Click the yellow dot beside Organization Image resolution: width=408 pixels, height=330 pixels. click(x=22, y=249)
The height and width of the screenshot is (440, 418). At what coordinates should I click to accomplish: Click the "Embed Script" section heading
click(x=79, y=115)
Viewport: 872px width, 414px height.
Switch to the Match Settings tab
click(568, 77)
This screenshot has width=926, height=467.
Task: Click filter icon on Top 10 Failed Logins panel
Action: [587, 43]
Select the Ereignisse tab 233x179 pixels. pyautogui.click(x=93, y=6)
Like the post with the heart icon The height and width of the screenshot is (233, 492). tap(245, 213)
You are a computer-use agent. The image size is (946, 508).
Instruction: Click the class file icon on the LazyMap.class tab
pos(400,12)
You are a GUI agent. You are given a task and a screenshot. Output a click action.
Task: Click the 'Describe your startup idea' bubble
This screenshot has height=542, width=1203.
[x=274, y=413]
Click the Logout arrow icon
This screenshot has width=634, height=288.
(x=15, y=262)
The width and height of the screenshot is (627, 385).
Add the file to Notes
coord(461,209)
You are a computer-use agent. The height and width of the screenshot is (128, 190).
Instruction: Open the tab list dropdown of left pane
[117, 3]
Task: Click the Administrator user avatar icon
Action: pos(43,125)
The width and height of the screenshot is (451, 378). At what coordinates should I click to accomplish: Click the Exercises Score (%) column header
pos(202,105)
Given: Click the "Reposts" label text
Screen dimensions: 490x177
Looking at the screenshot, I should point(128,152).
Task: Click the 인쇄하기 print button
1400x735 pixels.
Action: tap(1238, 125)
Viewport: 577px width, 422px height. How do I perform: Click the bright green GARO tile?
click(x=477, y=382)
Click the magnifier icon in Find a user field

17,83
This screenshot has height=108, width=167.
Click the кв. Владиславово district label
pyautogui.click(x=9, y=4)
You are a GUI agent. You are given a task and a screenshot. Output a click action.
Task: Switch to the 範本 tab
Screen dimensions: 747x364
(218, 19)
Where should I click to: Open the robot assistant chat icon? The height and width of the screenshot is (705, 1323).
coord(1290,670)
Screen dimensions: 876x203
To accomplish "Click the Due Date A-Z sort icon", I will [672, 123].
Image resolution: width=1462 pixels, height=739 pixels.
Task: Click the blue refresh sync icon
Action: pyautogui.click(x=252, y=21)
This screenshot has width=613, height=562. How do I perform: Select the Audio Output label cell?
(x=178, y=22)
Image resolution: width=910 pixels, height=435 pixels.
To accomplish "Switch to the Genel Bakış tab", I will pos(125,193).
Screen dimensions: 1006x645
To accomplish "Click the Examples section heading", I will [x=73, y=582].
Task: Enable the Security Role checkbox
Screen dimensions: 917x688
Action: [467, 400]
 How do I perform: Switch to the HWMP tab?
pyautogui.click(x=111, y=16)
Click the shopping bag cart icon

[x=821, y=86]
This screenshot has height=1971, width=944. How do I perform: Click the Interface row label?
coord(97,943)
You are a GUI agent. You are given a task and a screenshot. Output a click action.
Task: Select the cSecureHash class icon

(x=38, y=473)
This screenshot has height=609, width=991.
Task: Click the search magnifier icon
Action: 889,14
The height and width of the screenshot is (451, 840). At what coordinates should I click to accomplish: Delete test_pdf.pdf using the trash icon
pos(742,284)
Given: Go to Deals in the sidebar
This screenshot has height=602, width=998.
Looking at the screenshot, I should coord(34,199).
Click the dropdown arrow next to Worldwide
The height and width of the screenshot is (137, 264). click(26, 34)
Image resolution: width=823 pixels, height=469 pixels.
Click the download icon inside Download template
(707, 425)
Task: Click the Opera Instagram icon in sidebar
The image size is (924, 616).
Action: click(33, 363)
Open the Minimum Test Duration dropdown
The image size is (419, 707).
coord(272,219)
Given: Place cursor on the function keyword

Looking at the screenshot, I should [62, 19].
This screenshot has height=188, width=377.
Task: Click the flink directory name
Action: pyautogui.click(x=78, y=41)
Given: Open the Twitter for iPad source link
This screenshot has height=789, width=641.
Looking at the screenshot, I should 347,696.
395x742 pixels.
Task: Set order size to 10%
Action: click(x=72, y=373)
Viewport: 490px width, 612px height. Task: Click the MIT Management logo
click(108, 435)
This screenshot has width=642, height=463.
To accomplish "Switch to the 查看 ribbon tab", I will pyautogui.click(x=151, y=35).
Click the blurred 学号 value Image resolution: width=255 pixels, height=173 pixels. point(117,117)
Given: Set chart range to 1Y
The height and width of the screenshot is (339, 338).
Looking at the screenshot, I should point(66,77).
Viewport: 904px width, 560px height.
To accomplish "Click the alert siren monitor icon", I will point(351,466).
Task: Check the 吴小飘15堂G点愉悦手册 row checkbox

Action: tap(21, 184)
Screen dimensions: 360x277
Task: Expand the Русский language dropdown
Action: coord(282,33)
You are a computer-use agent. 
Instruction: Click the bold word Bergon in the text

-- What the task asks --
Pull every line with the string "text" from the data above.

-- Solution to this task --
Given: Click the "Reposts" label text
Instruction: Click the bold word Bergon in the text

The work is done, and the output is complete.